**Given instruction:** Count the lines in the records below that contain the word "Select". Reply with only the number.

**Supplied material:**
-- begin --

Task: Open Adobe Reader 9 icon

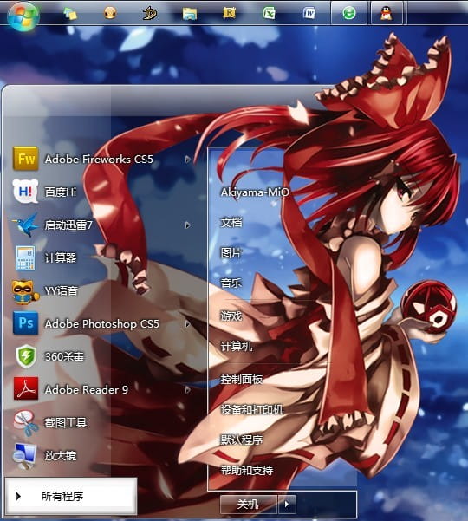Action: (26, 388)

-- end --
-- begin --

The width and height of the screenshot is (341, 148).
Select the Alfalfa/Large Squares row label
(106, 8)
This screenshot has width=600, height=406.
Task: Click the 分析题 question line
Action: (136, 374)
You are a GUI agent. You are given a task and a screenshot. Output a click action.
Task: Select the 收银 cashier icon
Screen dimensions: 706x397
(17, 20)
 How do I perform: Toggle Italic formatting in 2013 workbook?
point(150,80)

-- end --

**Correct response:** 2